Image by Laszlo Podor via Getty Images

A close “cousin” of poison ivy, Virginia creeper has clusters of five leaves instead of three. Sometimes called the five-leaved ivy, the Virginia creeper has berries that could be mistaken for grapes. Just a few chews, though, and you’ll be vomiting or feeling your throat close up.

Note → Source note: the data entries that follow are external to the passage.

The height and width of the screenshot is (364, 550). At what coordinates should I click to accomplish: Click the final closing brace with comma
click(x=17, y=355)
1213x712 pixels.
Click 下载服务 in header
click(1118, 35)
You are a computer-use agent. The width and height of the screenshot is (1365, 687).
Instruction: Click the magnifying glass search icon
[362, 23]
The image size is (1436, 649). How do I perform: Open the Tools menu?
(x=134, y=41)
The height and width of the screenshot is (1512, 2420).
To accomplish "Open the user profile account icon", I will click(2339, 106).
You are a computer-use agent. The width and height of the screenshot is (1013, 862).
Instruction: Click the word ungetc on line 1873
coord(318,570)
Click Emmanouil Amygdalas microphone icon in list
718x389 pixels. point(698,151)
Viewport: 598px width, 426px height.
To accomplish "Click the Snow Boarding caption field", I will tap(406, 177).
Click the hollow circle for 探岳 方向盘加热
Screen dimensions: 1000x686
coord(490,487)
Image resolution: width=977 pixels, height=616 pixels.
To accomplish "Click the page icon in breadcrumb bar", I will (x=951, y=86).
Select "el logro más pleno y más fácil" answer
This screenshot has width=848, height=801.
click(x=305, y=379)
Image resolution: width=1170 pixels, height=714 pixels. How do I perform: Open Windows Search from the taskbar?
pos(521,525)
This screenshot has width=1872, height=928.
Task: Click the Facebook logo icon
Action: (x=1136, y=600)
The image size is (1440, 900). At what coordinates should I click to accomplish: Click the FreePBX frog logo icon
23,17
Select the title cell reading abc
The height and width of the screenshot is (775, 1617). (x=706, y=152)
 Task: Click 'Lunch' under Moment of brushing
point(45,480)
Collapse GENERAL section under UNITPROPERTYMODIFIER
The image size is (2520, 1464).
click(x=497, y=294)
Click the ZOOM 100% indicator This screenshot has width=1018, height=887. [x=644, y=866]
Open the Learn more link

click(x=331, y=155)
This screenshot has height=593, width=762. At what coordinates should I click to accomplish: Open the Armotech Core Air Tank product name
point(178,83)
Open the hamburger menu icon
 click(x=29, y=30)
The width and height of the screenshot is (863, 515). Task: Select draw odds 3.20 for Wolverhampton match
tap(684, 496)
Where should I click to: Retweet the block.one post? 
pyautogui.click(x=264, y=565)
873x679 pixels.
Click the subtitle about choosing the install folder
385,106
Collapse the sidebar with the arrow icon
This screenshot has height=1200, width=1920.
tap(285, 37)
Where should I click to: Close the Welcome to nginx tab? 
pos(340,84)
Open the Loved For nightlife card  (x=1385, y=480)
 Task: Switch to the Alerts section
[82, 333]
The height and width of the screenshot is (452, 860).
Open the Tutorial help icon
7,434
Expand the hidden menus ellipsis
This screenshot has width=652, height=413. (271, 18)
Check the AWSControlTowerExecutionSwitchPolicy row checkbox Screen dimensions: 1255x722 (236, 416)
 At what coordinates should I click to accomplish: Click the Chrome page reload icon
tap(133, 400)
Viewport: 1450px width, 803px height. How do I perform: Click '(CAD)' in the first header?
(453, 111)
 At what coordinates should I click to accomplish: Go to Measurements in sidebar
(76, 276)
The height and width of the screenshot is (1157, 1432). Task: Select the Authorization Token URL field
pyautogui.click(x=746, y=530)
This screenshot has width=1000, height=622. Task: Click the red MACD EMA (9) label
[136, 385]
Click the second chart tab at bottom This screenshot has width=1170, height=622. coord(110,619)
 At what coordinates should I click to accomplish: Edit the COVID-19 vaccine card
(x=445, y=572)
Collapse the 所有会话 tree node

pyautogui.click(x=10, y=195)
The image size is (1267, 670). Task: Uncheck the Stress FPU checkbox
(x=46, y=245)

This vigorously growing vine can be found nearly everywhere. It’s common in forests and yards throughout eastern and central North America—from southern Canada to eastern Mexico.

9. American Wisteria

Image by Natalia Ganelin

This beautiful plant is a wonderful sight to look at but a terror to eat. Characterized by purple and blue flowers, Wisteria plants have seeds in toxic, hanging pods. In fact, the whole plant is toxic, even for dogs. If you eat this plant, you’ll experience diarrhea, vomiting, burning sensations, and stomach pain. 

10. Jerusalem Cherry

Image by Waupee

A plump, juicy-looking plant, the Jerusalem cherry plant, including the leaves, stems, and fruit, are all toxic. Even small amounts of Jerusalem cherries can lead to symptoms of poisoning, which may include nausea, vomiting, diarrhea, abdominal pain, headache, dizziness, and confusion. Ingesting large quantities of Jerusalem cherry or its parts can lead to convulsions, and, in rare cases, coma or death.